What if I tried to separate from "the boy?" That's when the nightmares began. The nightmares of him, breaking into my parents house, shooting my parents and stealing my baby. 

I had to protect the baby.

What about parental rights? He told me that he'd get the baby and his sister would help raise it and he'd only have to watch over it til it was like 9 or so and it could take care of itself, just like he did. Part of me knew that he didn't have a snowball's chance to take the baby, but part of me just cringed in fear. 

I read up on potential parents. I specified town size, minimum parental income, parent beliefs and testimonials of faith. I chose carefully. My baby would KNOW that I placed it in the most loving home I could possibly find with the resources at my disposal. 

And so I did. 

Again, flash forward. Seventeen or so years. And my "baby" wanted to ask me questions, talk to me about her life, about my life, to know about life where I was at.

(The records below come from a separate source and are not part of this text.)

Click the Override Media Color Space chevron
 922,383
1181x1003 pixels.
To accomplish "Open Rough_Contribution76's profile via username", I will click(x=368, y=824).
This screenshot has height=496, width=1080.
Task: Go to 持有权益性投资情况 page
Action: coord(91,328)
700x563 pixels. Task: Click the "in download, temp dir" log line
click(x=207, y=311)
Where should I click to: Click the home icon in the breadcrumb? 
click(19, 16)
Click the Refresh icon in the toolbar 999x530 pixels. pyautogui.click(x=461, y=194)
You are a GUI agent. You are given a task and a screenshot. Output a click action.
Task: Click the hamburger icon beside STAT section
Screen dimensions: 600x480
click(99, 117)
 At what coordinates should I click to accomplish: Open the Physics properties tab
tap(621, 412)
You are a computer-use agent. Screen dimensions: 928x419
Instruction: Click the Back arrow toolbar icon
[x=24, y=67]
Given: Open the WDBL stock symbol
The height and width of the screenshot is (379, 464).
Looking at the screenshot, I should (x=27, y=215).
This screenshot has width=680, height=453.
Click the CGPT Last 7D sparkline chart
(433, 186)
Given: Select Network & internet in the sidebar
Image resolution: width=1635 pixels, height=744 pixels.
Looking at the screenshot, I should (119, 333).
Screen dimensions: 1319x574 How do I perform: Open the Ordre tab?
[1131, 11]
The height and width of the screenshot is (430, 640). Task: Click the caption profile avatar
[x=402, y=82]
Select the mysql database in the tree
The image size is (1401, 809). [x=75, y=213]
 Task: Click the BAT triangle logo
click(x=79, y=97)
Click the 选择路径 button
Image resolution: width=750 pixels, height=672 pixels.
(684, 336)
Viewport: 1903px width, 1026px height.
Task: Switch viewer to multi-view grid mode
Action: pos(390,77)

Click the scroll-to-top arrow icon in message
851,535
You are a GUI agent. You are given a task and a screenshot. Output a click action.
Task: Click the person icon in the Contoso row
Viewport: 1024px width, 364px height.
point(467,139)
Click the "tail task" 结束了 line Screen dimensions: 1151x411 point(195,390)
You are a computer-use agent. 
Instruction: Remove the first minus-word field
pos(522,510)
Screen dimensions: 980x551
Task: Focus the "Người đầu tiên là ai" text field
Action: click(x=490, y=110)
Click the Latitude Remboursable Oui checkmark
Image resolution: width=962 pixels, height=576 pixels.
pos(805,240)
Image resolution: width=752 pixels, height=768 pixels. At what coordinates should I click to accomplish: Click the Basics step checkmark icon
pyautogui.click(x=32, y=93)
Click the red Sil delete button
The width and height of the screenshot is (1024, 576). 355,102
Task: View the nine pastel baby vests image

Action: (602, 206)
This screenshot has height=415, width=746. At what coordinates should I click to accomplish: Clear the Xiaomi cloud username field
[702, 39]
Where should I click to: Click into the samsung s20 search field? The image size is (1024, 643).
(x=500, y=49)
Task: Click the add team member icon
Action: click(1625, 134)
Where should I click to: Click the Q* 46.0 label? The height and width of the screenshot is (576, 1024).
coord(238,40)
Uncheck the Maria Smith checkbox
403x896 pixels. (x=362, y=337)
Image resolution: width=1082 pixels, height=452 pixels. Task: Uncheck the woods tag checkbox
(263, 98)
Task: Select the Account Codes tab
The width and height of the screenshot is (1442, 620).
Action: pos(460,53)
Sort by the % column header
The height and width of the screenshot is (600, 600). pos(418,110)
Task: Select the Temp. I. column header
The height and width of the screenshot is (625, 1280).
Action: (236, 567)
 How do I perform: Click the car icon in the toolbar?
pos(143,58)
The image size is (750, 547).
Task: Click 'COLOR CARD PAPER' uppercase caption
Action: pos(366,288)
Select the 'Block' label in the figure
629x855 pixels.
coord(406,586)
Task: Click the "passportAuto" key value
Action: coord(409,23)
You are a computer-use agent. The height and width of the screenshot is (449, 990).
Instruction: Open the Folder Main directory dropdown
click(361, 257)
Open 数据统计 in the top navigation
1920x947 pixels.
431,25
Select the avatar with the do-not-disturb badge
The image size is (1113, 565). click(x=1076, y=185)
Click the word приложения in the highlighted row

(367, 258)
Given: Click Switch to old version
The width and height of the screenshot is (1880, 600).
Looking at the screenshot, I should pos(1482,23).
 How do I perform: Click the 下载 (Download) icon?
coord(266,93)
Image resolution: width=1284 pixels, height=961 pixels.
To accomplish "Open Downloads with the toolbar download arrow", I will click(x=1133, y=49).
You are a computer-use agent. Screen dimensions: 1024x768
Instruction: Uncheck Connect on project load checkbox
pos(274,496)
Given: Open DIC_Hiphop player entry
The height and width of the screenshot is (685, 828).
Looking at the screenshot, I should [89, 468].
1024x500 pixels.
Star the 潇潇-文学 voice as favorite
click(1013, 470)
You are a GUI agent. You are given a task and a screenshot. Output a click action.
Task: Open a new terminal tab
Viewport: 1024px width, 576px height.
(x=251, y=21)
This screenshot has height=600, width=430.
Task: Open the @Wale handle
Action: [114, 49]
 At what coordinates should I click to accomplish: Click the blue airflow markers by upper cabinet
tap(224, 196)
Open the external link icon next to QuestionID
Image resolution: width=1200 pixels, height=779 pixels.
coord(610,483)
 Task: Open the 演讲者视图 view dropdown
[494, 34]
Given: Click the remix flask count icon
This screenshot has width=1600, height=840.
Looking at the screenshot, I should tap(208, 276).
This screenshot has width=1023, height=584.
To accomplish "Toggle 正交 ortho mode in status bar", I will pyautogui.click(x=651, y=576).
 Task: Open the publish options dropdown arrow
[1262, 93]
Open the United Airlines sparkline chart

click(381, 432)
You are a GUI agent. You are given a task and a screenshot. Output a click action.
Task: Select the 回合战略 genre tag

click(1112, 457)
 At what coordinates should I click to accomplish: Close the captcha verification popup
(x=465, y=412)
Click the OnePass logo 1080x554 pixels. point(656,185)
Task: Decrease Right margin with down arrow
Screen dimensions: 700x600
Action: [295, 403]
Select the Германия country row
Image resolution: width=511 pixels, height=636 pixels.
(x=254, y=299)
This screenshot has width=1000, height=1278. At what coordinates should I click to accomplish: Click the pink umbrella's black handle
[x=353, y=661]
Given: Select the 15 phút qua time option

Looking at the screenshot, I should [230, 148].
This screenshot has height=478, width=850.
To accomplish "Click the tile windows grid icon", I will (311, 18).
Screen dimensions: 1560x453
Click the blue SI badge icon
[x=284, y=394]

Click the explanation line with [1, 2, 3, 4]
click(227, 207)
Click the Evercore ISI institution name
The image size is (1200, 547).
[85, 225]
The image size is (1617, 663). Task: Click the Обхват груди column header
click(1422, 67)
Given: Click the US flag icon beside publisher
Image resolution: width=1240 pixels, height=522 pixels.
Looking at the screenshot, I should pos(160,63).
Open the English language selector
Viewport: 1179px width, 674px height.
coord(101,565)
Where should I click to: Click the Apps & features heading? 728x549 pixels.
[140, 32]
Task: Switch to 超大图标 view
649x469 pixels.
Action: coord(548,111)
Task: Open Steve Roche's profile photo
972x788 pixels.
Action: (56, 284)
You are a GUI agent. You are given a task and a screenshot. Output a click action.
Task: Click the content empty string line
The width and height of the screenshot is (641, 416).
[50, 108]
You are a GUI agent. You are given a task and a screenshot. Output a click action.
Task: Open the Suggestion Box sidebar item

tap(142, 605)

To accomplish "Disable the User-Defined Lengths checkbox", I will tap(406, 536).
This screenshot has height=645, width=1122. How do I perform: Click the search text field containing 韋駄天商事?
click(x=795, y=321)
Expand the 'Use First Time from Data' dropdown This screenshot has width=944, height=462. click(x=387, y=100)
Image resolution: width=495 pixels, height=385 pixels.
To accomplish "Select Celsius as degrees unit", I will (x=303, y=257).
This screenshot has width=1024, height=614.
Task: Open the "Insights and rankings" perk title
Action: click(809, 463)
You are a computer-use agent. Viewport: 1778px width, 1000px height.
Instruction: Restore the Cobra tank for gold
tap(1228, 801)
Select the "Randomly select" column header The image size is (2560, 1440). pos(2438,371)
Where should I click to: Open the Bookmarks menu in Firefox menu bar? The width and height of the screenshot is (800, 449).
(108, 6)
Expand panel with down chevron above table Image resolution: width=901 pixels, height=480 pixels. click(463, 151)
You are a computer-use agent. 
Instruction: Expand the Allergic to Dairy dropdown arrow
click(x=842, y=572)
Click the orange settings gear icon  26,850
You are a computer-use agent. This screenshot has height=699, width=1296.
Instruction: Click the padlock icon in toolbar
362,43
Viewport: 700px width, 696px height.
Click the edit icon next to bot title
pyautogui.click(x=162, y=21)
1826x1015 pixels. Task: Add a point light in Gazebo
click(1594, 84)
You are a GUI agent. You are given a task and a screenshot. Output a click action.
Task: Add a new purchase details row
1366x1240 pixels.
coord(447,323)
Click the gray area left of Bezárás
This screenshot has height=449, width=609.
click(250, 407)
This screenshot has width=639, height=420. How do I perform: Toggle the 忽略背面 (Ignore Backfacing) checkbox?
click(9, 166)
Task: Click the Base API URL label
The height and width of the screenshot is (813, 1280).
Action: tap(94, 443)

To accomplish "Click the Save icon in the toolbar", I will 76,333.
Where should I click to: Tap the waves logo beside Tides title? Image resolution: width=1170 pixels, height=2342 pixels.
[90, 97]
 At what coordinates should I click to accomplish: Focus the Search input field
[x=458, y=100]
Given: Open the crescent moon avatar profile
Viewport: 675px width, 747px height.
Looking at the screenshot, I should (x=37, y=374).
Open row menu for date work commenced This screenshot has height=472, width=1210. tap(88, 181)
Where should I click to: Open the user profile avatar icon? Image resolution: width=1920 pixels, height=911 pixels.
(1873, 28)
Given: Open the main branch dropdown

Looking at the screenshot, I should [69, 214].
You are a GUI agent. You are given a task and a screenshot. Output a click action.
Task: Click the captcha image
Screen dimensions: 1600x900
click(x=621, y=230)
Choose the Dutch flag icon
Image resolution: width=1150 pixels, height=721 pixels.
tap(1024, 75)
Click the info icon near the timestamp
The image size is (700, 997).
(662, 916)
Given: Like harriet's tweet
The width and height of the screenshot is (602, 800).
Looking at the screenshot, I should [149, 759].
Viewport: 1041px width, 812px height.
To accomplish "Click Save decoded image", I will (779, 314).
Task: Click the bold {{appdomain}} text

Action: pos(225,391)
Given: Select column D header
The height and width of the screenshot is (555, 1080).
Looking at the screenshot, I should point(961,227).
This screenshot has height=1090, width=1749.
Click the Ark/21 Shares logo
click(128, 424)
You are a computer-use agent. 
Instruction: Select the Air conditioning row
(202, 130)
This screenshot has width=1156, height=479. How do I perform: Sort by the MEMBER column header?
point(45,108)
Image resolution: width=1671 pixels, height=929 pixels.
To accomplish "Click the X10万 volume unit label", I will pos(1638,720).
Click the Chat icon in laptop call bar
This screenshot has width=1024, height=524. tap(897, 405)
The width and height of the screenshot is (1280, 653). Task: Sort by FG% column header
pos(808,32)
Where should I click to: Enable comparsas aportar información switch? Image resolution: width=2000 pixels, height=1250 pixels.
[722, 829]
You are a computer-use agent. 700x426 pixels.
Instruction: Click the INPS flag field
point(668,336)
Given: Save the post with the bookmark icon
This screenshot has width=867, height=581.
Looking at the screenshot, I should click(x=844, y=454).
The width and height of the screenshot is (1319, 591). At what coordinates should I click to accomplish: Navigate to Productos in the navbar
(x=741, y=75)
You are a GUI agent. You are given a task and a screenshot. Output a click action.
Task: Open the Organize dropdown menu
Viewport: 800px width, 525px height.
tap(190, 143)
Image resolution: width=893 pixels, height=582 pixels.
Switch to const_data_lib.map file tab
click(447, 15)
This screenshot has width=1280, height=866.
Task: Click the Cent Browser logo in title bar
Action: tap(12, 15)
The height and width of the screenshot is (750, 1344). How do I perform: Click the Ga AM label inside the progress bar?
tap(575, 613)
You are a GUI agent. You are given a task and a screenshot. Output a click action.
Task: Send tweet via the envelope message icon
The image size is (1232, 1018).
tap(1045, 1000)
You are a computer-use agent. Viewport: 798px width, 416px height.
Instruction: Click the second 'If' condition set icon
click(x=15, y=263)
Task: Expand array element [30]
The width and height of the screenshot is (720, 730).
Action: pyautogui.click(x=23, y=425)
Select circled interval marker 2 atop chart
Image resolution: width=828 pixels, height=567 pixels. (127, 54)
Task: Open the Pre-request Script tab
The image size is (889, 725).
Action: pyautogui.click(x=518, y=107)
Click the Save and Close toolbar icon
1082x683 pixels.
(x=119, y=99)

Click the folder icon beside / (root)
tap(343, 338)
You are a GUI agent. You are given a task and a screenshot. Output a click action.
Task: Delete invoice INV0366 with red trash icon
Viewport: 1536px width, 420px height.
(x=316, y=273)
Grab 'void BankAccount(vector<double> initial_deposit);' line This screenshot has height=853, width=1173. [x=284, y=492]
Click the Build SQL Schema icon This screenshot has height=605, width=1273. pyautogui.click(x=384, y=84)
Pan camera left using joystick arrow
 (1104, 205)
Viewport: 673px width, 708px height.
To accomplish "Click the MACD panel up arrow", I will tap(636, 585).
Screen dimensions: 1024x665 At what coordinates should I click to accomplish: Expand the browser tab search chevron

I had read about babies given up for adoption and how the placing them from their biological homes to another family left them with intense abandonment issues. How they harbored anger at their parents for not wanting to know them. How they struggled to understand. I had read this stuff. I had heard it and seen it in kids who'd lived it. But I knew. I knew in my heart of hearts that my journey would be different. My baby would know how much I loved her and would adore me and her parents and we'd have this miraculous relationship and the world would be jealous. 

But it didn't play out this way. My daughter, this child, young lady, our relationship would ebb and flow. She'd draw near and then withdraw. She'd tell me about her life and then close me out. She would complain about her parents, but stayed angry with me. I was baffled. Confused. Naive even. 

I had this whole fairytale written out, played out, in my heart and mind. Reality was just not working out the same way. And one time, in the ebb. I retaliated. Said no more. Fuck you very much, but my heart can't take this. Like the spoiled alcoholic princess that I was, I protected my heart in the way I knew how.... nuclear. With as much fall out as possible. For as long as possible. 

Obviously, this is an over simplification. Told from my perspective only and even at that, every single part seems over-simplified here. 

But once you burn those bridges, then what? Ten years, twenty years, however many years later, when time and distance have allowed for some growth and introspection, then how does one deal with this loss. The loss that hurt twice. or actually more than that. But twice I made a choice to live without my child. And I don't feel like I "deserve" to grieve the loss. The devastation is still there. Whether I earned the right to feel it or not. 



1 comment:

  1. Oh Carrie. I am so sorry. I read this and felt pain in my heart for you and your daughter.I am sending (((((HUGS))))) and prayers for you both and the families involved.